Touch point 2 is VA's Individual Ready Reserve Muster (IRR), initiated last May to inform IRR reservists of their enhanced VA health and dental benefits during their IRR muster. Over 5,200 reservists have attended IRR musters, and about 2,500 have enrolled.

Touch point 3 is VA's Combat Veteran Call Center, which contacts oef/oif Veterans to ensure they are aware of VA services and benefits. Seriously injured or ill Veterans who have previously used the VA medical system and oef/oif Veterans discharged from the military, who have not accessed VA healthcare have been targeted as priorities. In its first year, the call center made over 700,000 phone calls and either contacted or left messages for 515,000 RC members.

Touch point 4 is DoD's Yellow Ribbon Program (yrp), where VA staff provides "boots on the ground" for Yellow Ribbon events initiated in 2009 for each of the services during the 30-60-90 days post-deployment cycle. VA has supported over 665 events Nationwide, reaching over 80,000 service members and 54,000 family members.

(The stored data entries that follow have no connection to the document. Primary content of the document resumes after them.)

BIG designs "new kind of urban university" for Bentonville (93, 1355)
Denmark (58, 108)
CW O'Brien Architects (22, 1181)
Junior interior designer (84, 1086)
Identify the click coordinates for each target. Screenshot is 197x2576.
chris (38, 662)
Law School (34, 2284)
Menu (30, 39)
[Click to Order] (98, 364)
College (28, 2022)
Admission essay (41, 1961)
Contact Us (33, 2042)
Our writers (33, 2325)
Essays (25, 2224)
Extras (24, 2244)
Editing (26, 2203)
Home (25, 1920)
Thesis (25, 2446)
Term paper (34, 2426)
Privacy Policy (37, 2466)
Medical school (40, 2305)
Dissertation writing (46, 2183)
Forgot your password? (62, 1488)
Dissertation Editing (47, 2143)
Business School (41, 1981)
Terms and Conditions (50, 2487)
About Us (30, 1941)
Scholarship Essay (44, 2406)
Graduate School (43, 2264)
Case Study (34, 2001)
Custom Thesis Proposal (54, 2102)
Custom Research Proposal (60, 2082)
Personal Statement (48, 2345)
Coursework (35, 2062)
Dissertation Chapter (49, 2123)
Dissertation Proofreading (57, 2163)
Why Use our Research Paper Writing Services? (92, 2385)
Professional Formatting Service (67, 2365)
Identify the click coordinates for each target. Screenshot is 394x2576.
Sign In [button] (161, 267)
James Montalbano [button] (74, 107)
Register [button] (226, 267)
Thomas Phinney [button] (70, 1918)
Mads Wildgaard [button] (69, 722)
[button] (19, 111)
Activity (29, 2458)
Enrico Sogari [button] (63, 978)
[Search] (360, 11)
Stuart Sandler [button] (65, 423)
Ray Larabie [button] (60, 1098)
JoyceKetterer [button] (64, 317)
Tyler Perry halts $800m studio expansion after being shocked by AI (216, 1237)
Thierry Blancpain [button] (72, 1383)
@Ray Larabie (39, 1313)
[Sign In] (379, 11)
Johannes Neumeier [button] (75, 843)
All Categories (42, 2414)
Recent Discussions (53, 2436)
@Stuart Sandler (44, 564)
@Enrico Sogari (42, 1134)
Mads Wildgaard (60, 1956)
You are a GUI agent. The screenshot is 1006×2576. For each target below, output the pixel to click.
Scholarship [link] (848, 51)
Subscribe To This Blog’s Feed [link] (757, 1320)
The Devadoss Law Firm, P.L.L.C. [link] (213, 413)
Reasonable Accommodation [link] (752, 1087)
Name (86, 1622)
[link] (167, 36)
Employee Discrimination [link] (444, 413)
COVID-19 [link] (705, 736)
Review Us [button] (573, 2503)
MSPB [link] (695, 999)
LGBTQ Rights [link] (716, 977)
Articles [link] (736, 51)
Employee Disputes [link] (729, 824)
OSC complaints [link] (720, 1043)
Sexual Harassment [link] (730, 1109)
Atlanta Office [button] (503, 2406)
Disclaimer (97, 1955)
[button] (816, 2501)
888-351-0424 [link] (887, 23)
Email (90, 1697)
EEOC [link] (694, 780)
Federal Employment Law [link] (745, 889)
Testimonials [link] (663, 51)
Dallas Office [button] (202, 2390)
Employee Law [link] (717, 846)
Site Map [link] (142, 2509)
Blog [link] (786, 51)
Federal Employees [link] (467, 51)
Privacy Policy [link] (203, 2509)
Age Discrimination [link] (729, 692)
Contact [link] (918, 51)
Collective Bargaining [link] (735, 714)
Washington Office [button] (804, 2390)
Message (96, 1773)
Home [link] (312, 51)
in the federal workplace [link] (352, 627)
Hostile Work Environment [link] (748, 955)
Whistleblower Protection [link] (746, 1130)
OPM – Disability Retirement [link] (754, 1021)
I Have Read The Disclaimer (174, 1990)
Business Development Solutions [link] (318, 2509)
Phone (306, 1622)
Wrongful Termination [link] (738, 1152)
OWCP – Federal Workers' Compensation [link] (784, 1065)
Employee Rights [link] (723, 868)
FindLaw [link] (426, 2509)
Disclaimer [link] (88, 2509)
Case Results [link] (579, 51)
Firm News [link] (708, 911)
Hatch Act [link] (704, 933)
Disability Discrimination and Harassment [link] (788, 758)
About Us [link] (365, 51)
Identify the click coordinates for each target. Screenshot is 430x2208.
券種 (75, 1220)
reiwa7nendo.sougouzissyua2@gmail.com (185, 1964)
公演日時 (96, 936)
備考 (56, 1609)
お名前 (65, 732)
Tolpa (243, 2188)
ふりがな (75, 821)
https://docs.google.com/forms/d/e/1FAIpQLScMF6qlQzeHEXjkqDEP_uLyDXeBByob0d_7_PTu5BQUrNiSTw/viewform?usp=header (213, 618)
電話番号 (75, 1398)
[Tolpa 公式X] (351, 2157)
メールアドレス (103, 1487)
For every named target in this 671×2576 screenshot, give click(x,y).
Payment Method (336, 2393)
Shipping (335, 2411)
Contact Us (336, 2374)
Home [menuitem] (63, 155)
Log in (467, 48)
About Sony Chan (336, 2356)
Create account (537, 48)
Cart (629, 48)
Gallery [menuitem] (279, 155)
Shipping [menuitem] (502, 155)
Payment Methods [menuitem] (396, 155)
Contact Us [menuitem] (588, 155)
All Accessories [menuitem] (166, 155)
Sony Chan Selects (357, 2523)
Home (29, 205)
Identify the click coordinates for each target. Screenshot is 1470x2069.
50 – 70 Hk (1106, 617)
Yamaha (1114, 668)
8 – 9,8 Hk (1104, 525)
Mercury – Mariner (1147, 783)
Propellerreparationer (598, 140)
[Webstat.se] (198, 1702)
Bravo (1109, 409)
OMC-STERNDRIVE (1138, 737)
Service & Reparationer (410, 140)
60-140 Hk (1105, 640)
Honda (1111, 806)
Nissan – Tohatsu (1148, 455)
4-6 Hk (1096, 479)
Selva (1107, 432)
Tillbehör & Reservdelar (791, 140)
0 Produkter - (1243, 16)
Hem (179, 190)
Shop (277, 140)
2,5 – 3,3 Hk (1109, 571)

Touch point 5 is DoD's Post-Deployment Health Reassessment (pdhra). VA supports the health assessment conducted by DoD providers and is able to link RC Veterans with appointments to VA for mental health or other follow-up requirements. Of 298,000 RC Veterans screened, 107,000 have been referred for further evaluation. 61,500 members received appointments for healthcare and 25,000 to Vet Centers for readjustment counseling.

Touch point 6 is VA's partnership with the National Guard and the training of Transition Assistance Advisors (taa's), who work for the adjutant general in each state. TAAs have reached out to over 360,000 RC Veterans and referred over 76,000 to VA for services or benefits.

Touch point 7 is the new Internet Web page for oef/oif Veterans. The site uses blogs and other social media tools to engage this new generation of Veterans. There is also a section on the Web site for women Veterans and family members. John Brown serves as director of VA's oef/oif Outreach Office.

In closing, I ask all of you to talk to your Soldiers and Airmen--stress the importance of registering with VA as soon as they are eligible. Many view VA as an organization for old men, but it will become important to them in 10, 15, 20, or 25 years.

Again, thanks for this invitation. I hope you have a productive conference. I wish you all well in your service to our Nation. God bless each of you, God bless our Veterans, and may God continue to bless our wonderful country. Thank you.